#### Exercise
Each line from the one holding "Given: Open the View menu" through the end of the records should be returned exactly, while pictures are skipped.

*** Exercise inputs Section Begins ***

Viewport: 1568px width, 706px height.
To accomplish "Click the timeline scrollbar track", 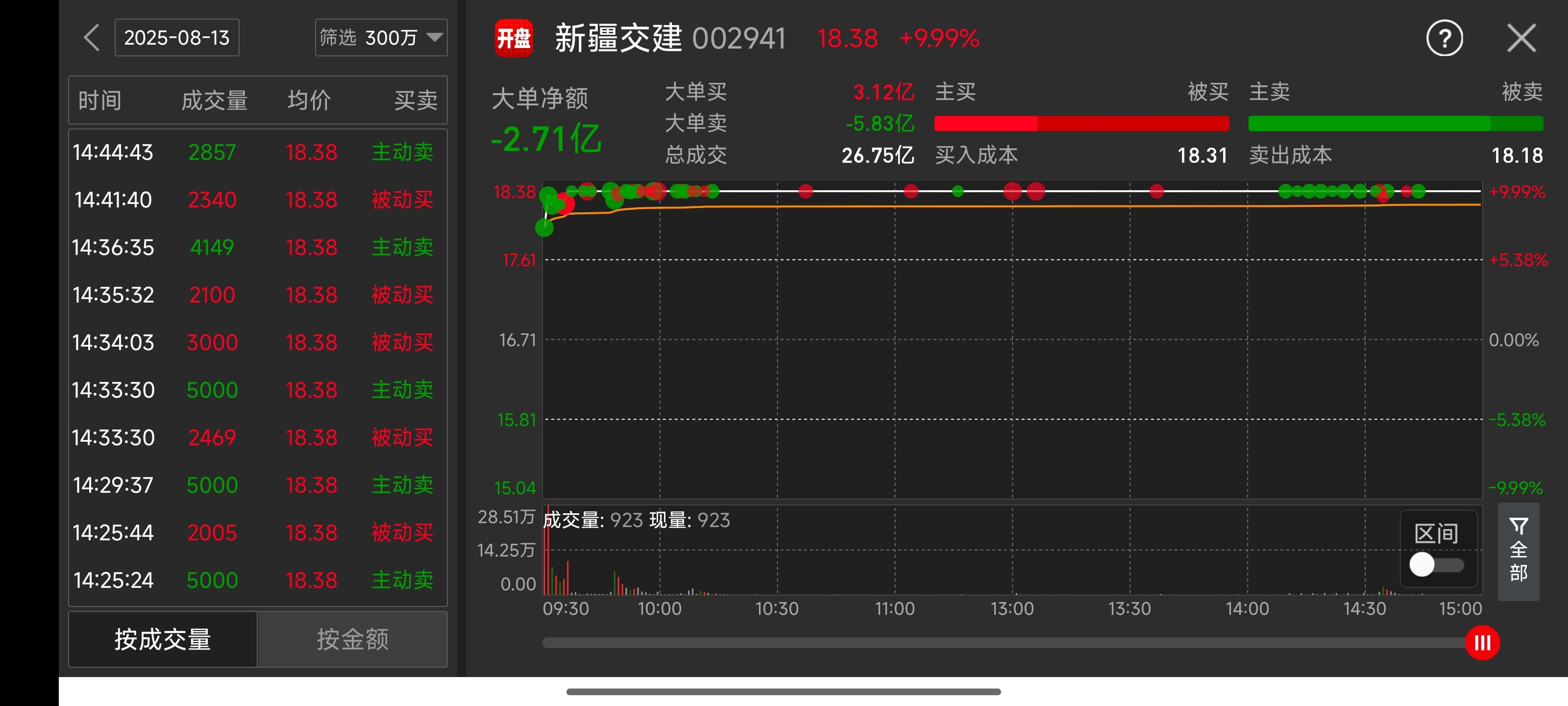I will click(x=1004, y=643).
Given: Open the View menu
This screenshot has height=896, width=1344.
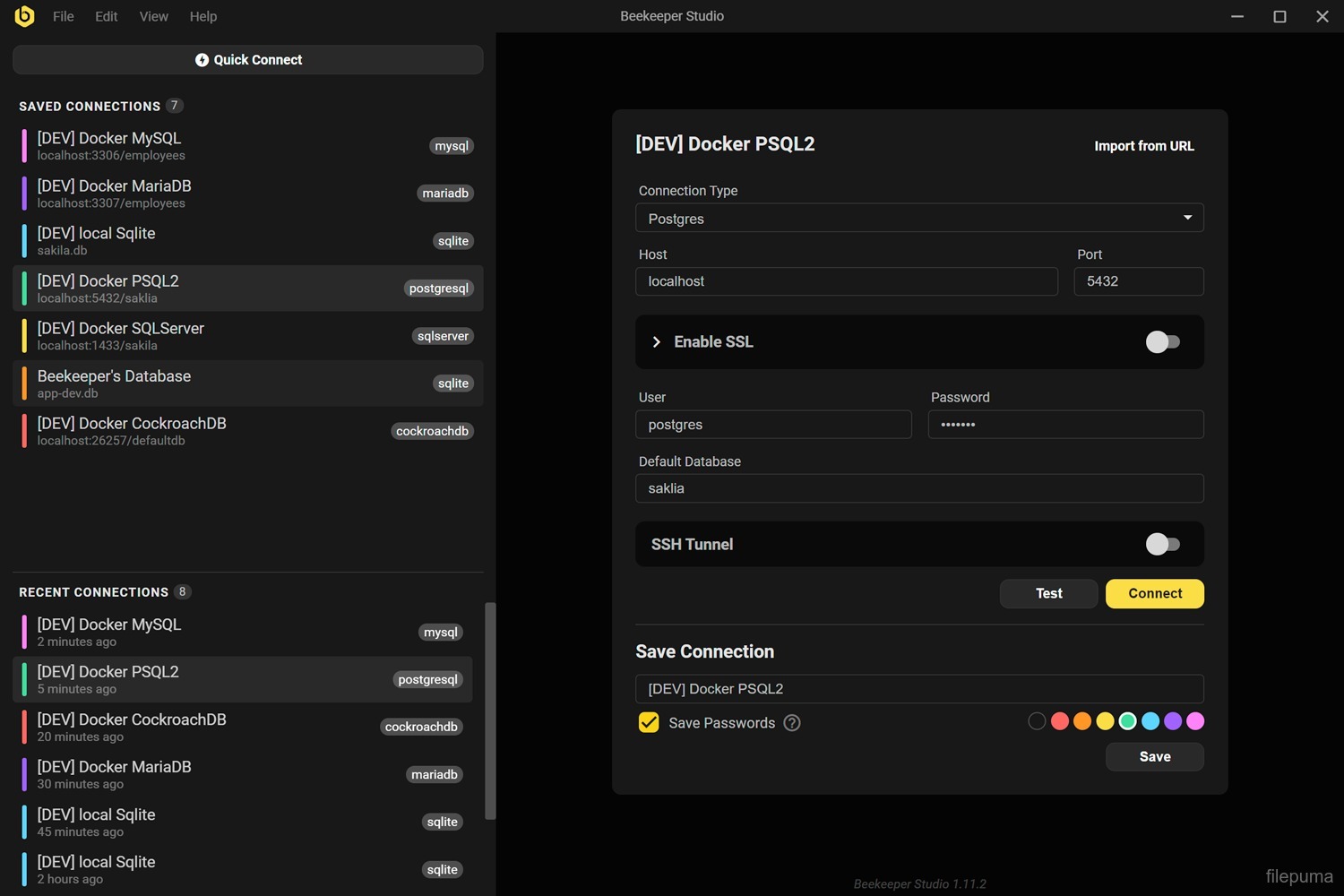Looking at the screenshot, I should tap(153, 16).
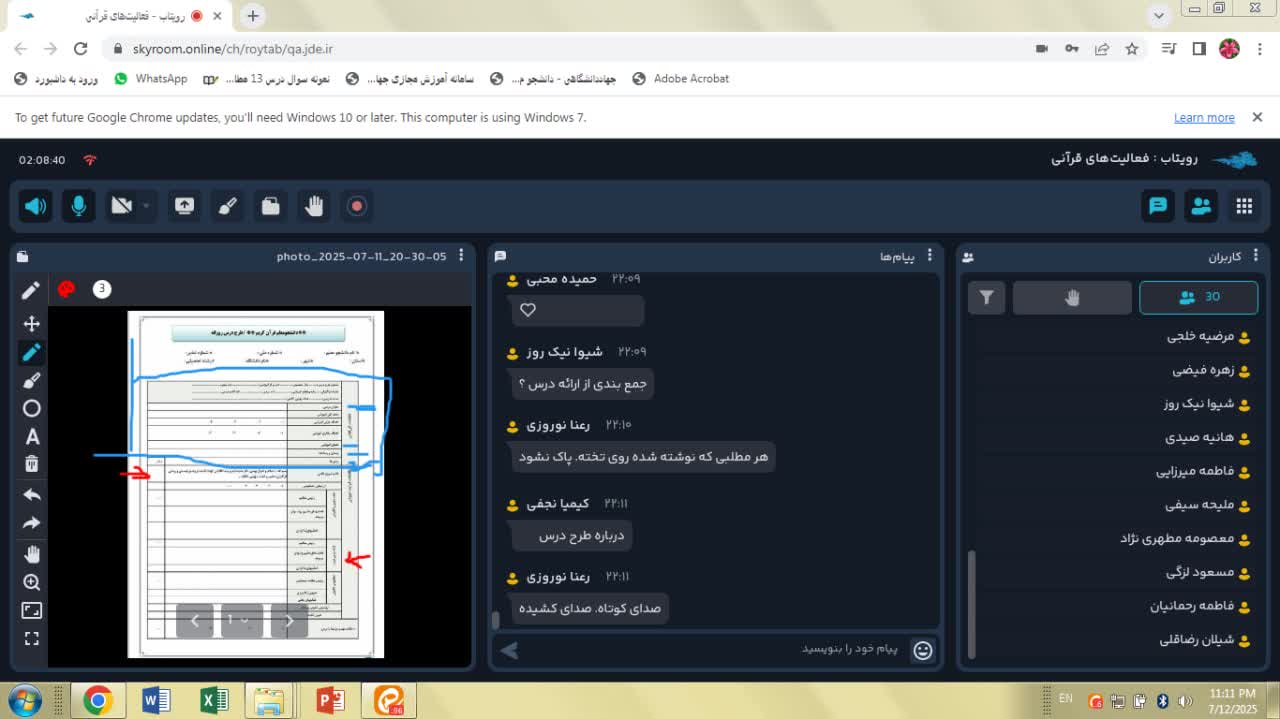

*** Exercise inputs Section Ends ***

#### Exercise result
Given: Open the View menu
This screenshot has height=896, width=1344.
Looking at the screenshot, I should tap(153, 16).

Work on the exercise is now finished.